Coming in to senior year in High School, a couple dozen of us were competing for the top 1% for GPA. Honors classes were on a 5.0 scale instead of a 4.0, so gave a big bump to your average. Very few electives were honors, mostly just core classes. One of my friends noticed that there was a Math 1/2 honors class that none of us took – we all took it in middle school and went straight into Math 3/4. We looked up the policy and nothing said you couldn’t go back and take a lower level class, so 3 of us signed up for the honors Math 1/2 course with freshman. The teacher sat us in the back. I worked on calculus or physics homework or played Minecraft on my phone. Teacher completely ignored us.

Half a dozen people did it the next year. The year following when by younger brother and his friends tried to do it, they changed the policy.

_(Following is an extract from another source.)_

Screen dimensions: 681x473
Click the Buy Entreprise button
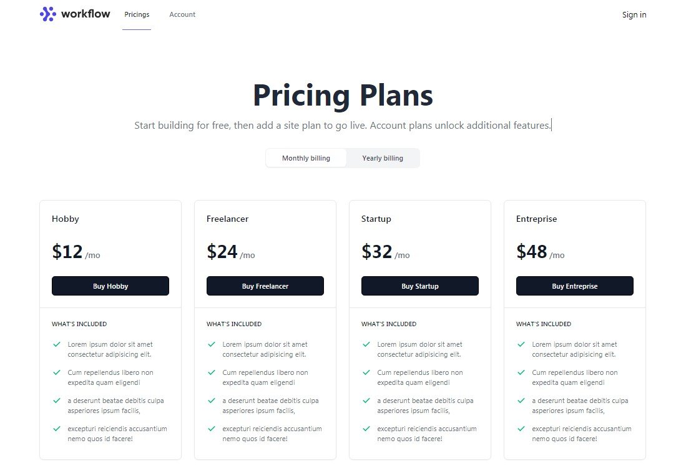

Free sandwiches from CFA based on location. Used gps spoofer and got tons of free sandwiches a week on multiple accts. I think I got about $5000 worth of sandwiches and nuggets before they banned me.

Image credits: NegMech


My uncle lived in Thailand.

Before the Euro the 1 Baht coin was a perfect match for the 50 Pfennig coin. I lived in Frankfurt. Several Parking places close to my work stopped accepting 50 Pfennig coins (And then the € came).


Arcade tickets go into counting machine, machine print receipt with number of tickets entered. Could do what we came to call “ticket wanking”, pulling the same line of tickets in and out real fast to get number up without losing tickets. Could also just shove cardboard in, too many kids did that and machine was changed.


I was doing genealogical research of my Scottish roots. The Scottish government website uses a “credit” system. 3 credits for this 5 credits for that.

There was a travel website that would give you a code for 10 free credits for signing up for their email newsletter.

I used an anonymous email service to generate one time use email addresses over and over to get unique codes for free credits. This allowed me to load up on credits, and go back a couple hundred years…

Eventually they took it down due to “inappropriate use” – likely when thousands of their monthly newsletters started bouncing back from “mailinator”.